There is living in a bubble – a condition I am increasingly in favor of with every election cycle, every commercial for “Chrisley Knows Best,” every time my fillings are knocked loose by a neighboring car with its speakers set on stun. Then pile on all the other assorted contemporary noise that assaults us.
Find me a bubble in which to escape – at full salary – and I happily will climb in and curl up.
Then there is living on the bubble. This is an uncomfortable state of standing astride a thin film of possibility. It’s always precarious. It’s always a balancing act, between hope and elimination. And more often than not, the bubble always seems to go, “Pop!” leaving you sprawled and sore.
This is a familiar condition if you are a fan of, well, just about any sport, college or pro, currently played within a 75 mile radius of Philips Arena.

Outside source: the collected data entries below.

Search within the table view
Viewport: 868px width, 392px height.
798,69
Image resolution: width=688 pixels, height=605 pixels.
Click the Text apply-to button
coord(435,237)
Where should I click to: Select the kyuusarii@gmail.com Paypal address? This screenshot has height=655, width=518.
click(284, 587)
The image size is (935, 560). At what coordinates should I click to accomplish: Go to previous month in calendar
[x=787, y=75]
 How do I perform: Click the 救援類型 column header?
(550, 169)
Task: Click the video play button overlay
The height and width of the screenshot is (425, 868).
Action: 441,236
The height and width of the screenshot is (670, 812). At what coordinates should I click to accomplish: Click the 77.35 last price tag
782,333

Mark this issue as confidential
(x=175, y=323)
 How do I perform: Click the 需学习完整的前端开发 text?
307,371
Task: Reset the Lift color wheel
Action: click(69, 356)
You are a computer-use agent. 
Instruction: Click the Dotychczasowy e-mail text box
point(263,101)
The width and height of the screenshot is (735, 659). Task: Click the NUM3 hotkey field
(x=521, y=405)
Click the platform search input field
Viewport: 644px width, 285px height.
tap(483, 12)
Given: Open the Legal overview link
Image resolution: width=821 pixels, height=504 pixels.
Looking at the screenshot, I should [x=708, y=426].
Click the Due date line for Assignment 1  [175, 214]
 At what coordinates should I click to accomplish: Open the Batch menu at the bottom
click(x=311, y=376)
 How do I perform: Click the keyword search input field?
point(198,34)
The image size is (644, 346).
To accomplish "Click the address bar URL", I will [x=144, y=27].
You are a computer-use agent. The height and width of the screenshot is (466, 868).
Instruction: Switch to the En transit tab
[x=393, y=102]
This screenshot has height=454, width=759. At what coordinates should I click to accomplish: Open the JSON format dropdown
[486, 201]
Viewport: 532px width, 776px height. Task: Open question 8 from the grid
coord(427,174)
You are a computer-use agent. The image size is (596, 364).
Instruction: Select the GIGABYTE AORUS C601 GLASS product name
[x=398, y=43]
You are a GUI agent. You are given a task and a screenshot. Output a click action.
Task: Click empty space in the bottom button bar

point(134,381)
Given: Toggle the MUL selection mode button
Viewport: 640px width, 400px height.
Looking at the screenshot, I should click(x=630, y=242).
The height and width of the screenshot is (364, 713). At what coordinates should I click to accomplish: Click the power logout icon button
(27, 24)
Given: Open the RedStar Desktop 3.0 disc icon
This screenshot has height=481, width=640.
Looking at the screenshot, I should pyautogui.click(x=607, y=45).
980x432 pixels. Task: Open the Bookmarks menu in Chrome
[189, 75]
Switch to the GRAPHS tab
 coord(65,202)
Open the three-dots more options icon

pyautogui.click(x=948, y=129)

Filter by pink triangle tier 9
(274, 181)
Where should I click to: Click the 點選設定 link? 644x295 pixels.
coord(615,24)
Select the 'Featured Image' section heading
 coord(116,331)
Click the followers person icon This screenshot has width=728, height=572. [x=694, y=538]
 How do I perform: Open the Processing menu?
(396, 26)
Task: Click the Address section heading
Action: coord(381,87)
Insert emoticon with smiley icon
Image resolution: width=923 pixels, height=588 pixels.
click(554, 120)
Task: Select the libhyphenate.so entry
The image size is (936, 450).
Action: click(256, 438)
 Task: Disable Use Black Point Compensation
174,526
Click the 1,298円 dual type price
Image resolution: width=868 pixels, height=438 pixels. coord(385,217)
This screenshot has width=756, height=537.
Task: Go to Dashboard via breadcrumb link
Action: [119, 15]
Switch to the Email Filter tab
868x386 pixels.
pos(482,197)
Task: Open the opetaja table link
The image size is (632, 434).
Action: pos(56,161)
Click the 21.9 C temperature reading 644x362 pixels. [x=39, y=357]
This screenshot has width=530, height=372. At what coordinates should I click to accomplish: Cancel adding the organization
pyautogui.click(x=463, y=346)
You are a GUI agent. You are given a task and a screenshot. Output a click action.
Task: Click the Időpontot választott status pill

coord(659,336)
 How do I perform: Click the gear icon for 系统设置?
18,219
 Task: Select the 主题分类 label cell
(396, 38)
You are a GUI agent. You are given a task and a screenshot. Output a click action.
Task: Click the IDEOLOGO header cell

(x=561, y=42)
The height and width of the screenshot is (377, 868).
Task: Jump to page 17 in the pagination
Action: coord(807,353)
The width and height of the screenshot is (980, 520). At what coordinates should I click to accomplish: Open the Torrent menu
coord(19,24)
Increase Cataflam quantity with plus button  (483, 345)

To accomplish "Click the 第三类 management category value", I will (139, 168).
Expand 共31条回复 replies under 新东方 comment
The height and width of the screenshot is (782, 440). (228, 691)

In particular now there are the men’s basketball programs at Georgia and Georgia Tech.
Both are entering their conference tournaments having teased their constituency with some fine work lately. Tech has won five of its last six. Georgia is on a three-game SEC win streak. The only problem being all the dreary basketball that preceded this sunny trend.
So, taken together, the Bulldogs and Yellow Jackets are a combined 18-18 within their conferences, the very selfie of mediocrity. Tech’s RPI – however that magical number is derived – is 70. Georgia’s 72. Yes, right on the cliff’s edge where borderline teams argue for a spot in the NCAA tournament’s field of 68.
Both Georgia and Tech are capable of making much-needed runs in their conference tournaments to shore up their big tournament arguments. I am a big believer in the power of seniors at this time of year, and older, experienced leadership is the single blessing these teams have to count upon.
Or they may crap out in the first game. Neither scenario would be a total shock. And that is the very definition of life on the bubble.
Whether or not either/both/neither slide into the NCAAs – and my thought is that Tech has a better chance of getting in than Georgia (yes, despite that 14-point loss to the Dogs in December, another lifetime ago) – at least here it is March and we at least get to wonder for another few days.
Even getting to the bubble, playing better at the end than the beginning, is a victory of sorts. Enough, in particular, to save Brian Gregory’s job at Tech? I think so, but no one really consults me.
Fans of these programs deserve better than the uncertain condition that faces them today. But they are used to it, having so much experience surfing the delicate surface of the bubble.